Efficient Realization of Vinculum Vedic BCD Multipliers for High Speed Applications

Show more

1. Introduction

Designing of hardware units for decimal arithmetic is a growing interest among researchers to achieve better latency and throughput for highly complex, accurate fast computation required in business and commercial applications. The basic binary number system can be used for decimal arithmetic operations but it requires conversions at both ends. These conversions will take significant amount of processing time which increases delay. Binary and Decimal number system supports integer and fractional parts in numbers and the system which uses fractional numbers may result in lack of accuracy which in turn has a greater −ve impact on commercial, financial and tax applications. To solve these problems, interest in hardware design of decimal arithmetic is growing. This has led to the incorporation of specifications of decimal arithmetic in the IEEE-754 2008 standard for floating-point arithmetic [1] . With high performance and low resource usage it is expected to facilitate the implementation of business applications [2] [3] . In DFP formats, multipliers play an important role in multiplication of mantissas. Among all arithmetic operations, multiplication is a complex operation. To speed up this operation, different methods were explained in the literature: Mixed Binary and BCD Approach [4] , Multiplication via Carry Save Addition [5] , Efficient Partial Product Generation [6] , using Radix-10 multipliers [7] [8] [9] , Parallel Decimal Multipliers [10] [11] [12] [13] , Compressor Trees for partial product reduction [14] , Multi operand Decimal Adders [15] [16] , Redundant BCD and Signed Digit Adders [17] [18] , High performance vedic decimal multiplier using binary to BCD converter [19] , Vinculum BCD Multiplier (VBCD multiplier) [20] [21] . In our earlier approach in [20] , we had proposed a vinculum BCD multiplier based on Ten’s complement method. There also we used vertical cross wire method to generate partial products but the generated partial products were checked for +ve or −ve and if it is −ve, it was passed through Ten’s complemented circuit and those products were given to the adder circuit.

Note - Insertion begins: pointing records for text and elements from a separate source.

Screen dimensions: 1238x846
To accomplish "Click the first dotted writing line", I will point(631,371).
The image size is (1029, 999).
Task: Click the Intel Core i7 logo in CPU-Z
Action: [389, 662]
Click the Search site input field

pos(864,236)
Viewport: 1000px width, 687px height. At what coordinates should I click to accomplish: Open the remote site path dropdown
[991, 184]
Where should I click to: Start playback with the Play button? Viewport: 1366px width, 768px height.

In this paper, a vedic BCD multiplier based on vinculum number system is proposed. It uses the same vertical and cross wire method as used in [21] for generation of partial products. However, the number system used is different. The proposed system uses a unique number set {0, 1, 2, 3, 4, 5, $\stackrel{\xaf}{4},\stackrel{\xaf}{3},$ $\stackrel{\xaf}{2},\stackrel{\xaf}{1}$ }, in which -ve numbers represented in two’s complement forms [24] . The advantage of this code is same binary architectures can be used for designing. VBCD adders are used to add partial products. The correction logic is included in the adder block itself where the output of the VBCD adder is a valid vinculum output. This design is referred to as signed because it uses both +ve and −ve number digits.

The proposed VBCD multiplier is different from [20] in the following aspects.

1) Representation of vinculum number system in which each digit is represented using 4 bits. 2) Parallel VBCD adders and multi operand VBCD adders are used to add partial products. Our simulation results indicate that this approach is viable and efficient. The synthesis results show an improvement in speed.

The outline of the paper is organized as follows. In Section 2, reviews of decimal multiplication, vertical and cross wire method used in generation of partial products were discussed. The proposed methods of partial product addition using parallel adders and multi operand VBCD adders are discussed in section 3. In section 4 area and delay parameters are compared with other implementations found in the literature and finally conclusion and future scope are provided in Section 5.

2. Review of BCD Representations and Decimal Multiplication

Multiplication mainly consists of three stages: the generation of partial products, the fast addition (reduction) of partial products and the final carry propagate addition.

Vazquez and E. Antelo implemented a BCD multiplier using a recoding technique [7] . Signed-Digit (SD) Radix5 was employed to recode one of the input operands of the multiplier for the generation of the partial products. 6-Input LUTs and fast carry chains in Xilinx FPGAs were used to generate the building blocks and the decimal adders. Another SD-based decimal multiplier approach was proposed in [18] . The recoding was based on SD Radix10. BCD4221, 5211, and 5421 converters were used for the partial product generation. BCD4221-based compressors and adders were utilized in this approach. Although the BCD4221-based operations are similar to binary operation, the recoding and the different code conversions still lead to delay and resource cost.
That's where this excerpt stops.